My disease began at a very young age. I learned to live with it and it just felt “normal.” I didn’t question it or seek out a remedy, since everyone around me seemed to have the same disease at some point in life. In the beginning, it didn’t cause me any physical pain, but after some time I started feeling the exhaustion and irritation it can cause. The years went on, and my Disease to Please seemed to take a backseat to everyday life, but there was always the chance it could come back.

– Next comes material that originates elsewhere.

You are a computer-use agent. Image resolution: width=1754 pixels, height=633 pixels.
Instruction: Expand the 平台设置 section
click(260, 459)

I didn’t realize how much danger it could cause until I moved into my new house and the neighbor’s barking dogs wouldn’t let me rest. I talked to the neighbors a couple of times and they promised that they would do something. Of course, nothing happened, so I called animal control. When the neighbor got upset with me and confronted me about reporting him, my disease flared up, and it was the worst flare up in its history. Later that week, I ended up buying the neighbor a $200 gift basket and wrote an apology letter. That’s right; I ended up apologizing for something I didn’t do and that’s when I knew my disease needed treatment ASAP. Here’s what I learned and what you can do to cure yourself if you, too, suffer this painful disease:

  1. Nice people can say NO

I was taught at a young age that the more I did for others the better person I was. I started becoming addicted to the praise and approval I was getting by taking on more responsibilities than I could handle. It came to the point that I was not getting things done on time and I became unreliable. That’s when I learned to not say yes right away and to ask for some time to think about my answer. When you ask for some time it gives you a chance to reflect on how much you have on your plate and decide if you really want to take on the task. Always remember: just because you said no doesn’t make you a bad person.

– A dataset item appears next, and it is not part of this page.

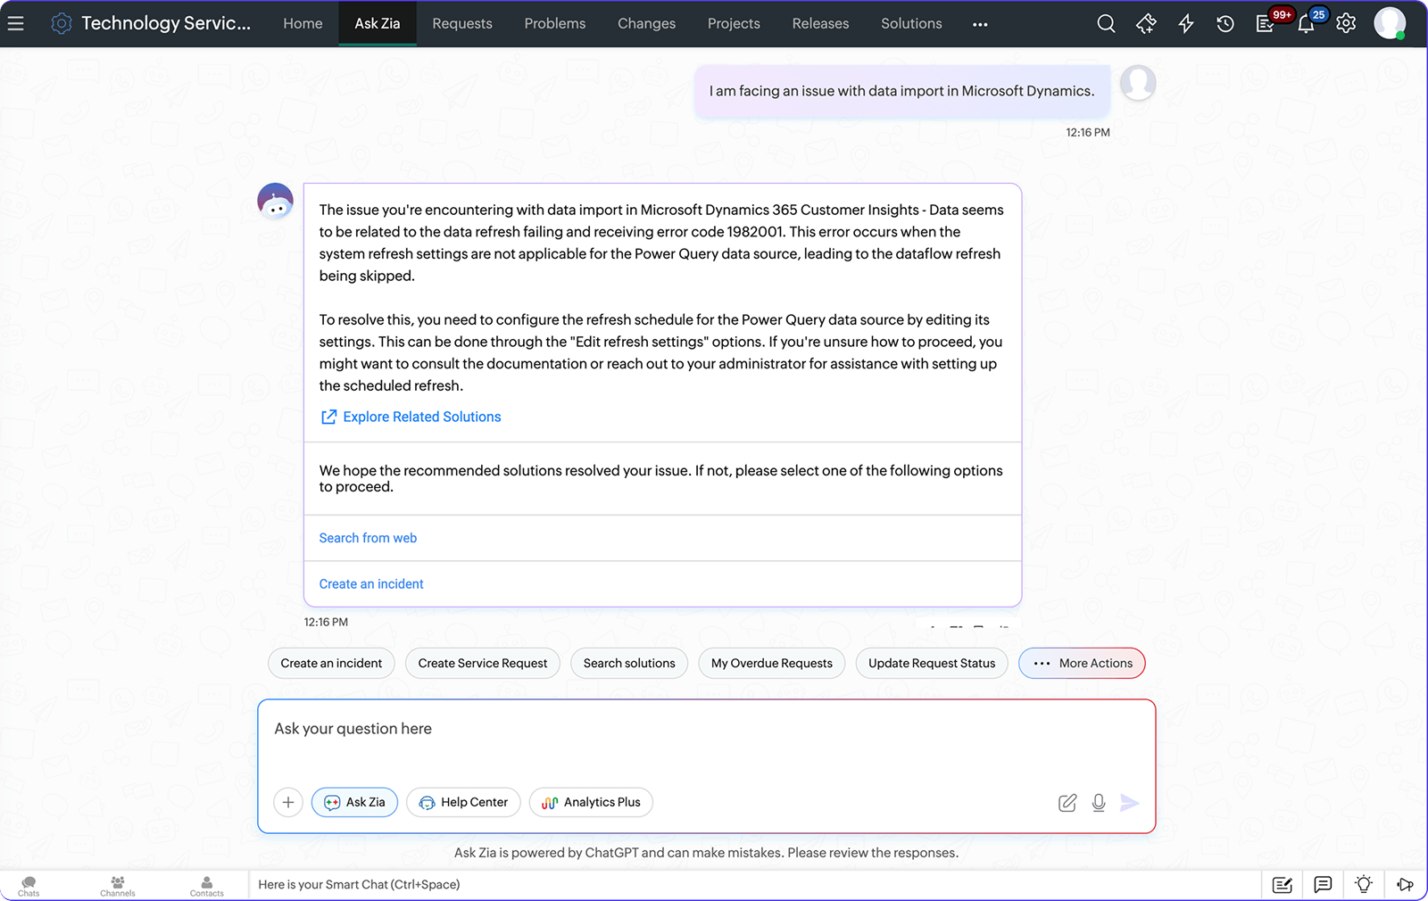The height and width of the screenshot is (901, 1428).
Task: Open pending approvals icon with 99+ badge
Action: click(1265, 24)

  1. Express your feelings

People pleasers often forget or are afraid to express their feelings. They may be handed a task and don’t really want to do it or don’t know how, but stay quiet anyway. Tell the other person how you truly feel about the subject so that you don’t hold your feelings in and blow up later. Remember: your feelings are yours and nobody should judge you for them.

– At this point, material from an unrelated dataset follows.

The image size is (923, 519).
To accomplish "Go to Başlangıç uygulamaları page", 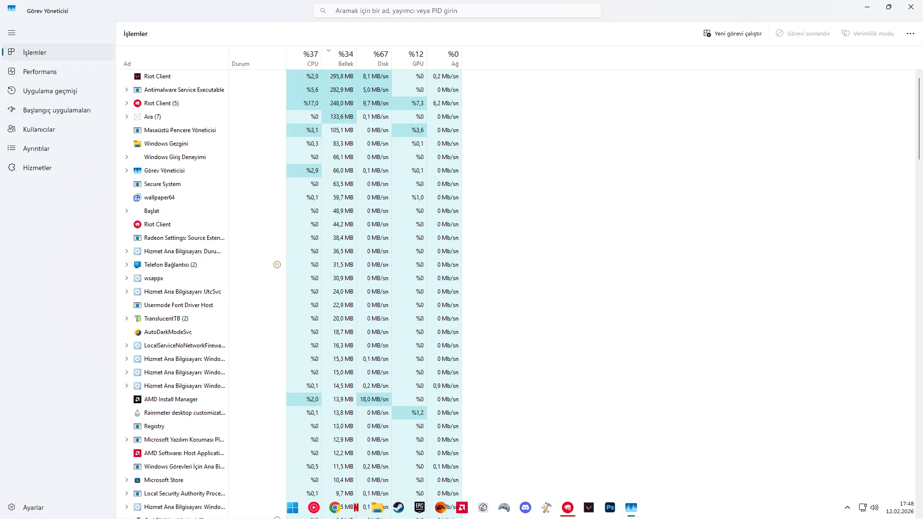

  1. Deal with your negative emotions

People have an irrational fear of aggression and anger. I say irrational because the fear is just in our minds. We don’t want to say something to our loved ones out of fear of hurting them or getting into a fight, and being complacent often helps you avoid anger or confrontation but the truth is that it only adds to the frustration within. Be authentic and stand up for you and what you feel. Confrontation isn’t a bad thing. Hiding your truth is. There is a way to be totally honest without being angry and if the other person gets angry, that is how they feel and they are expressing themselves. Avoiding conflict isn’t a sign of a healthy relationship, rather one that is doomed with trouble. So deal with your negative emotions because there is a reason they are there.

Pleasing is an addiction that can really take a toll on you. If you have the Disease to Please, know that there is a cure, it just takes a lot of being authentic and work. I continue to work on my disease, as it comes up in many situations, and to leave you on a high note, I now sleep well since there are no barking dogs next door.